- [The problem]: Could you find every line in the entries below that holds the word "agent" and copy it?

##### Records to process #####

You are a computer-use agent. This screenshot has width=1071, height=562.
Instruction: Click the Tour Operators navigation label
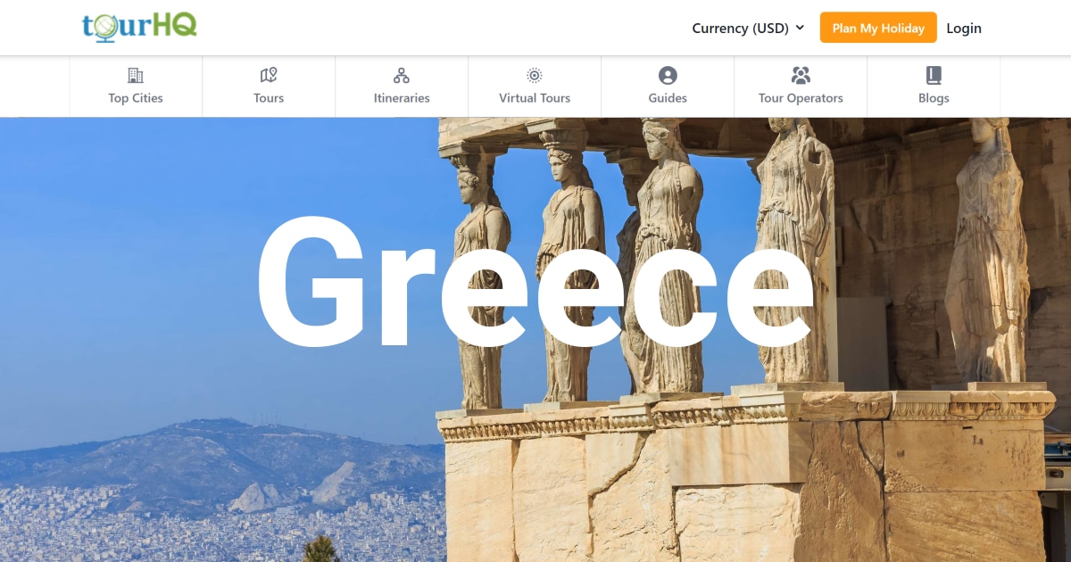801,98
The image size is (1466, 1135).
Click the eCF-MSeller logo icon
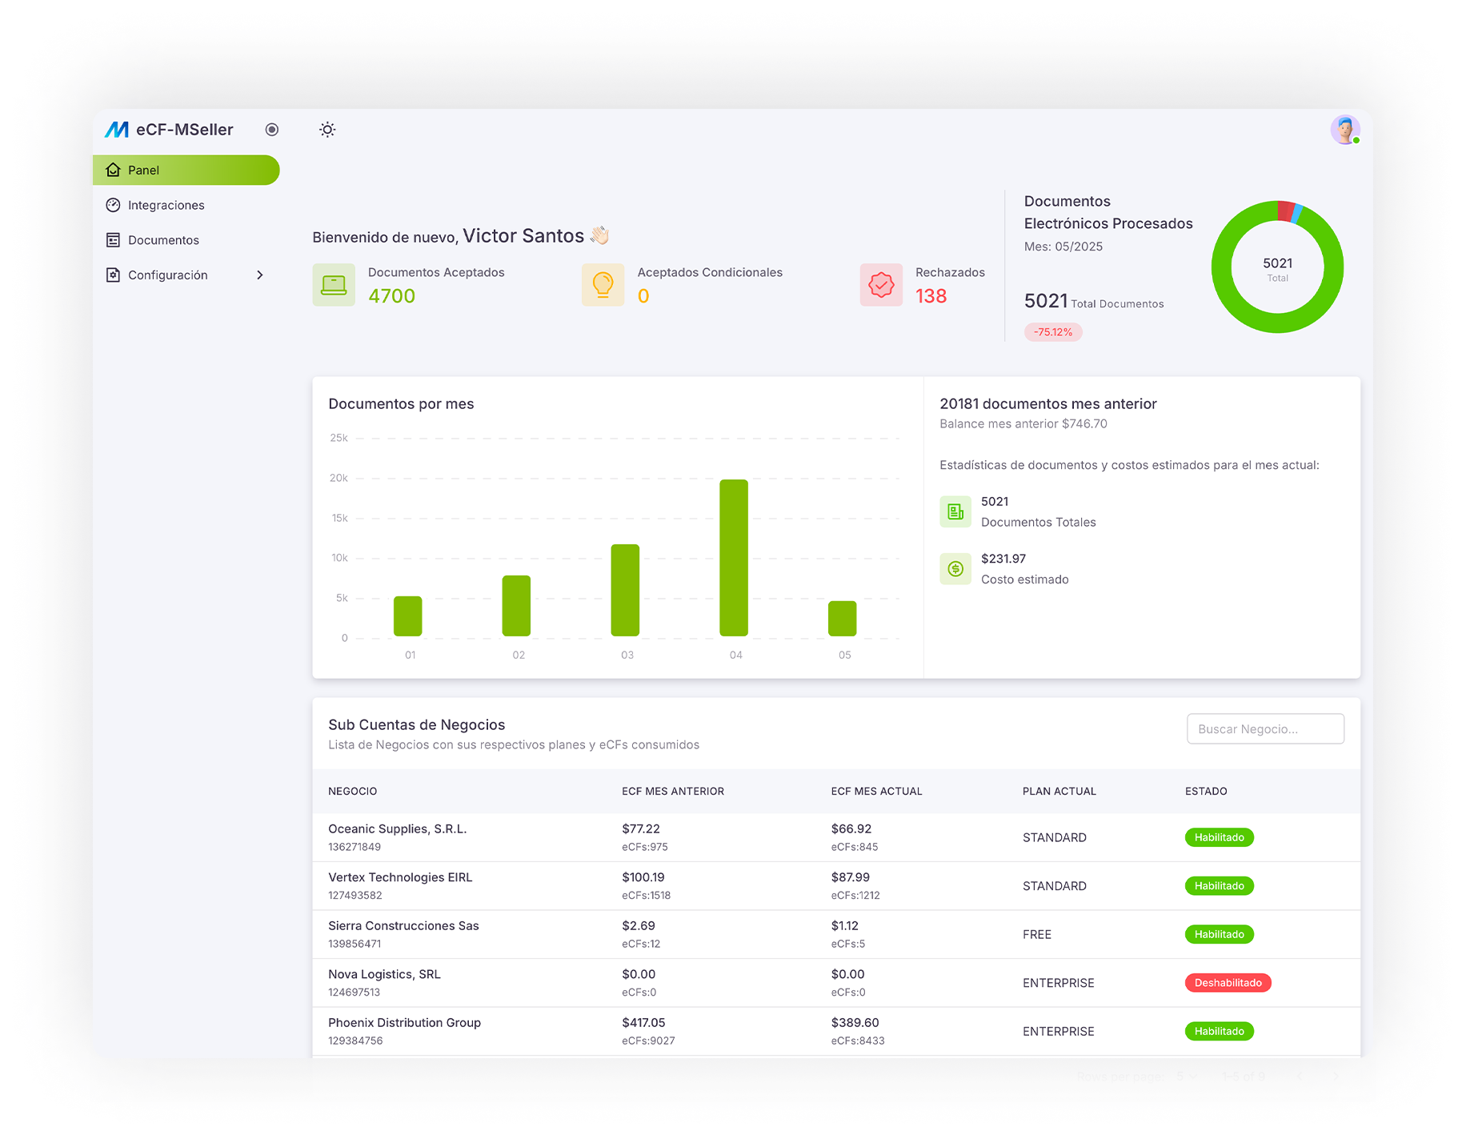(x=117, y=130)
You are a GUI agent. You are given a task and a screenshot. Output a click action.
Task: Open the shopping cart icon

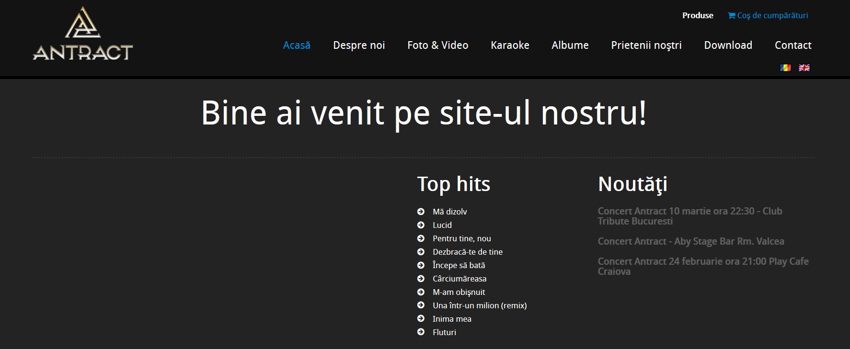[x=732, y=16]
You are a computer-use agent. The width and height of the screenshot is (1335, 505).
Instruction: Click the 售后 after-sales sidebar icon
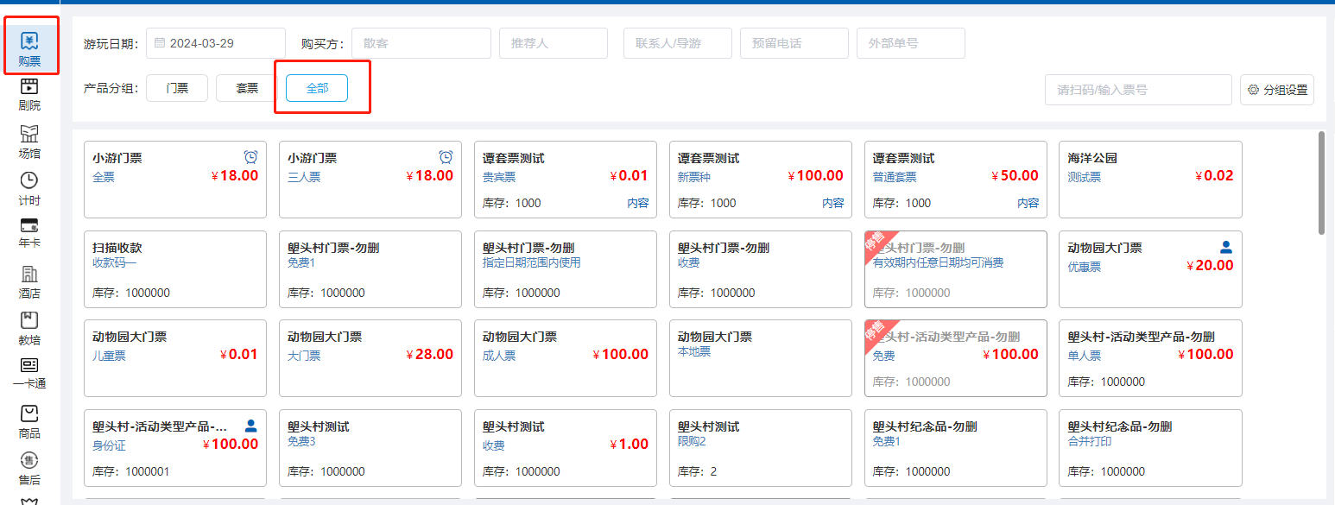29,468
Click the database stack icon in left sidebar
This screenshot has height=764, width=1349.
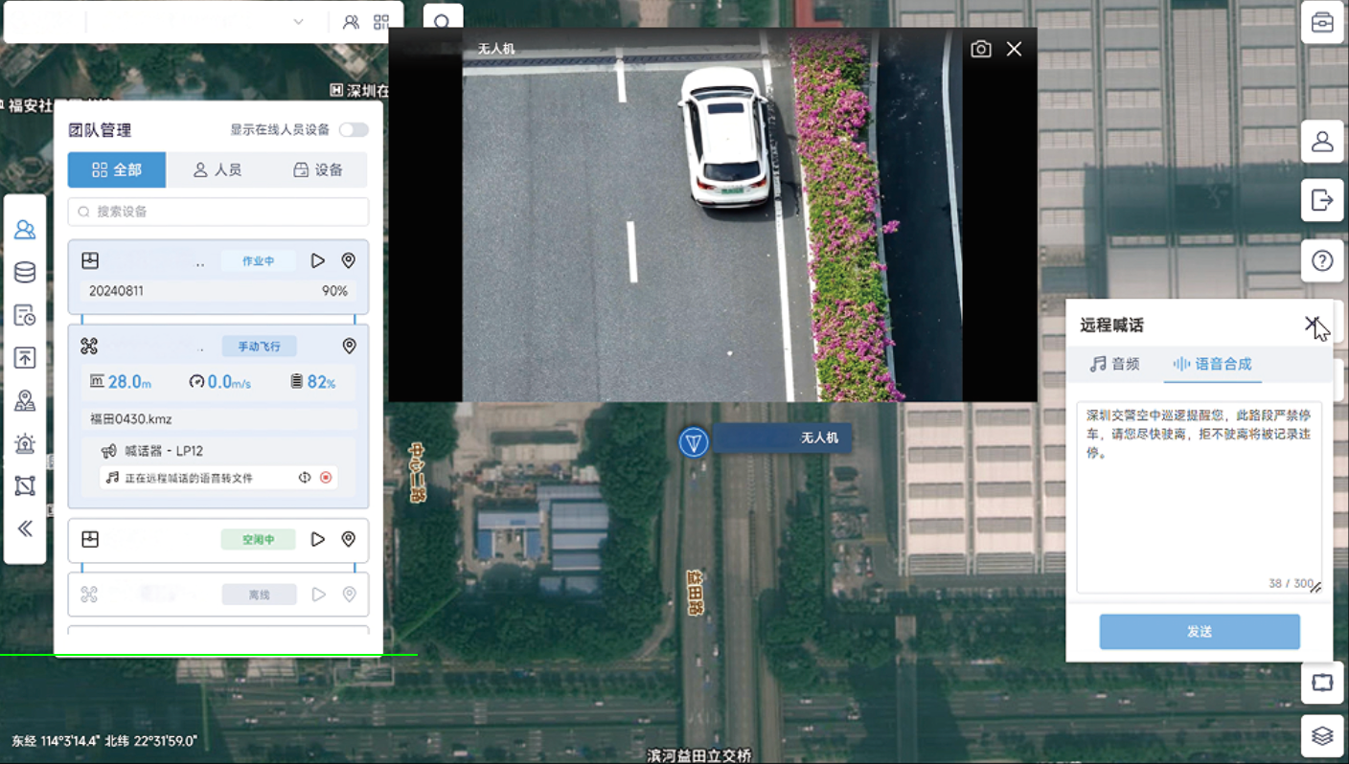[x=25, y=273]
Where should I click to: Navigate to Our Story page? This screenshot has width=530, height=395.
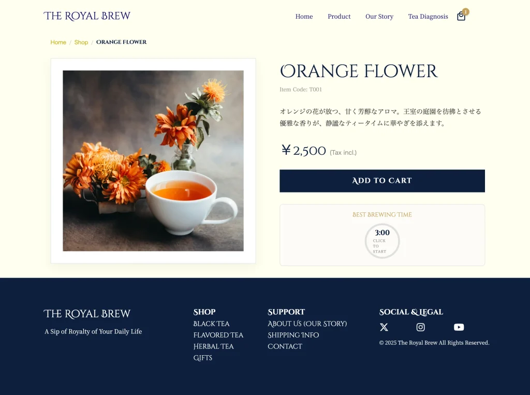click(x=379, y=17)
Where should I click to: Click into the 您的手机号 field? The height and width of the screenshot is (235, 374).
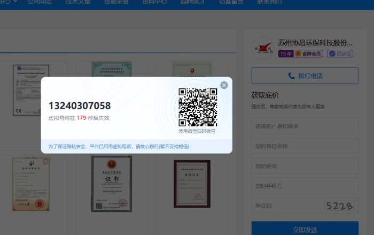[x=305, y=186]
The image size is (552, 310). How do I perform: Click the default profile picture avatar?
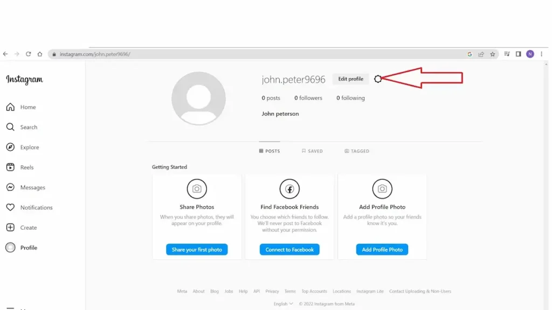pyautogui.click(x=198, y=98)
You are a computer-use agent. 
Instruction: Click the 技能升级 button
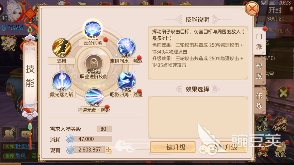tap(225, 147)

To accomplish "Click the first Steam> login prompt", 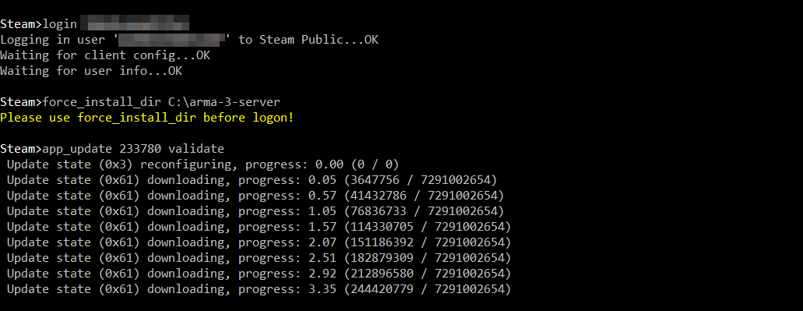I will (x=21, y=24).
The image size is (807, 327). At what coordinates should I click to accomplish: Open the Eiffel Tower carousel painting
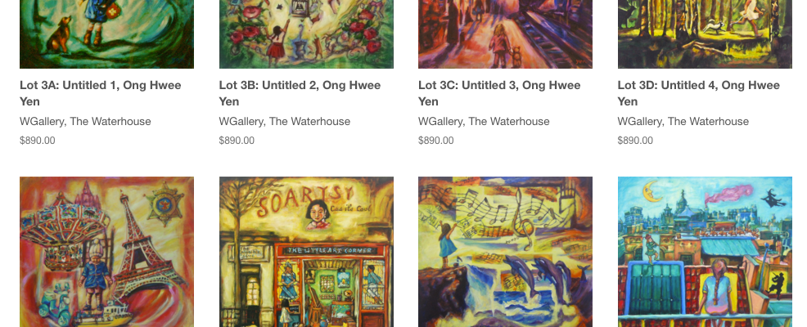tap(106, 252)
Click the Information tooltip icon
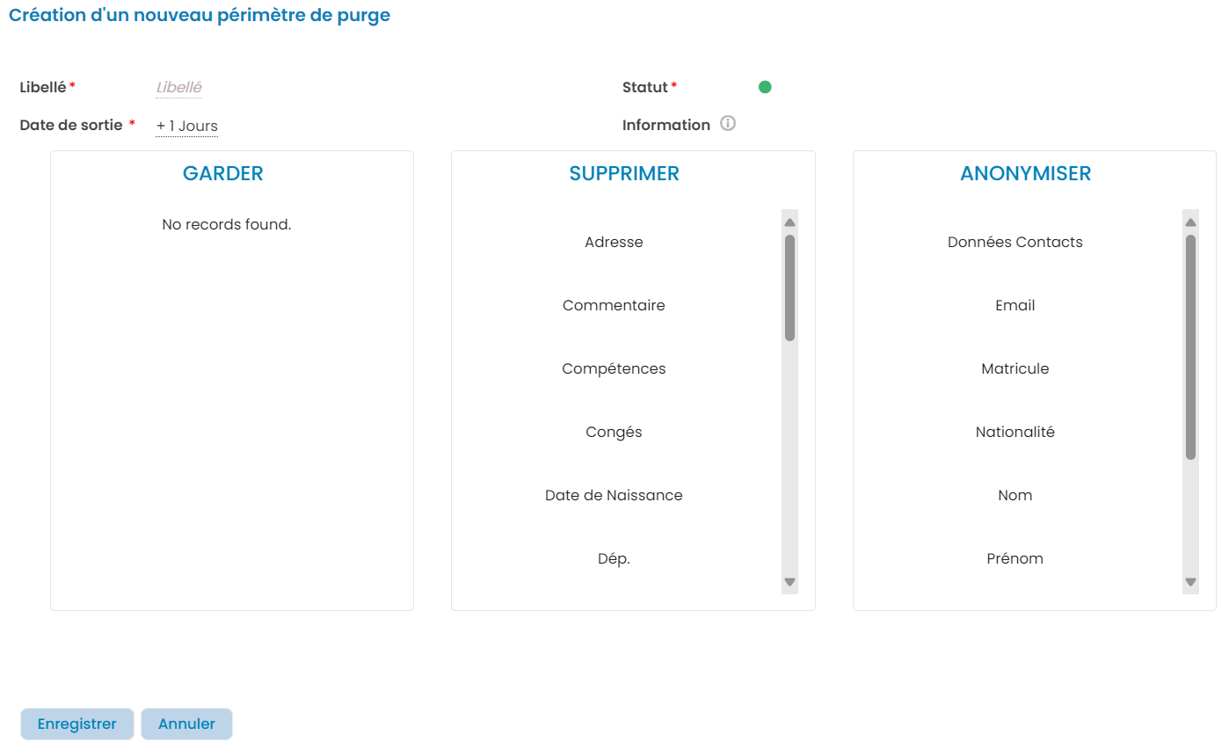This screenshot has height=750, width=1229. click(728, 124)
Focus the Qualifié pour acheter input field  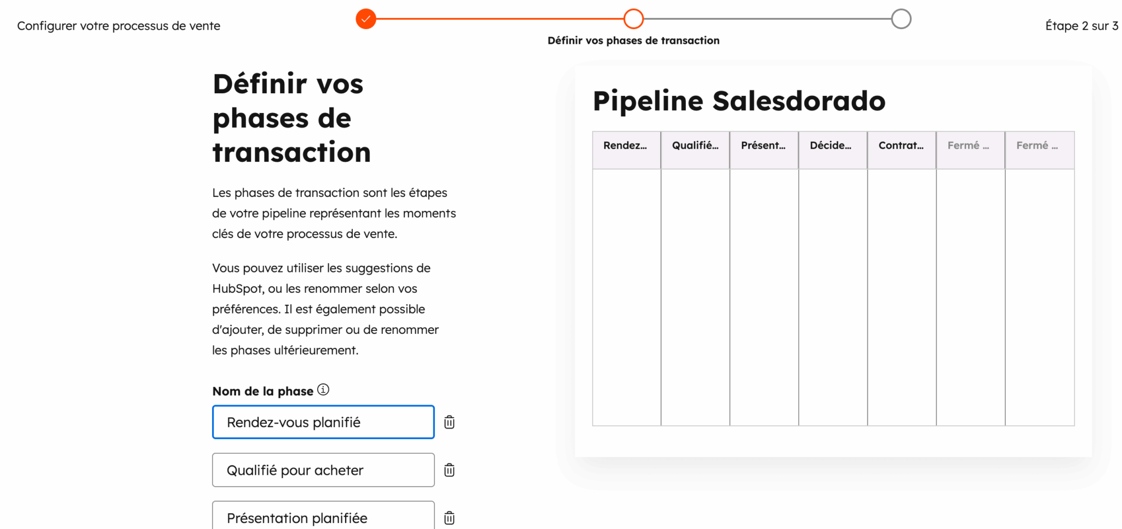click(x=323, y=470)

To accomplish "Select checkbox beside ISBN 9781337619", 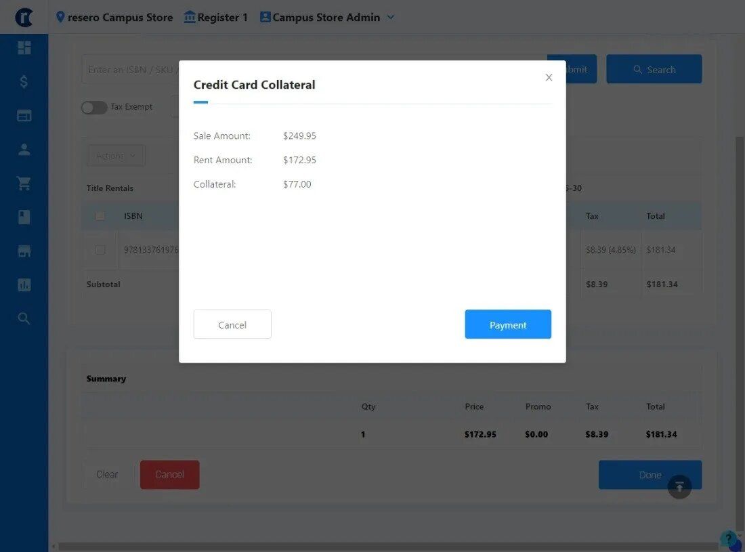I will coord(100,249).
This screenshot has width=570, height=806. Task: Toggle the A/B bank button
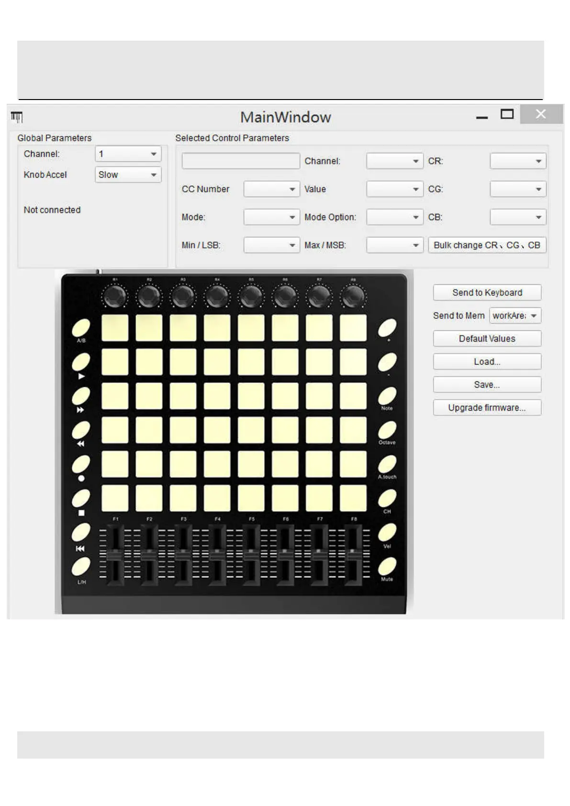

#####

- [Task output]:
You are a computer-use agent. This screenshot has width=1071, height=562.
You are a GUI agent. You are given a task and a screenshot. Output a click action.
You are a computer-use agent. The width and height of the screenshot is (1335, 505).
You are a computer-use agent. 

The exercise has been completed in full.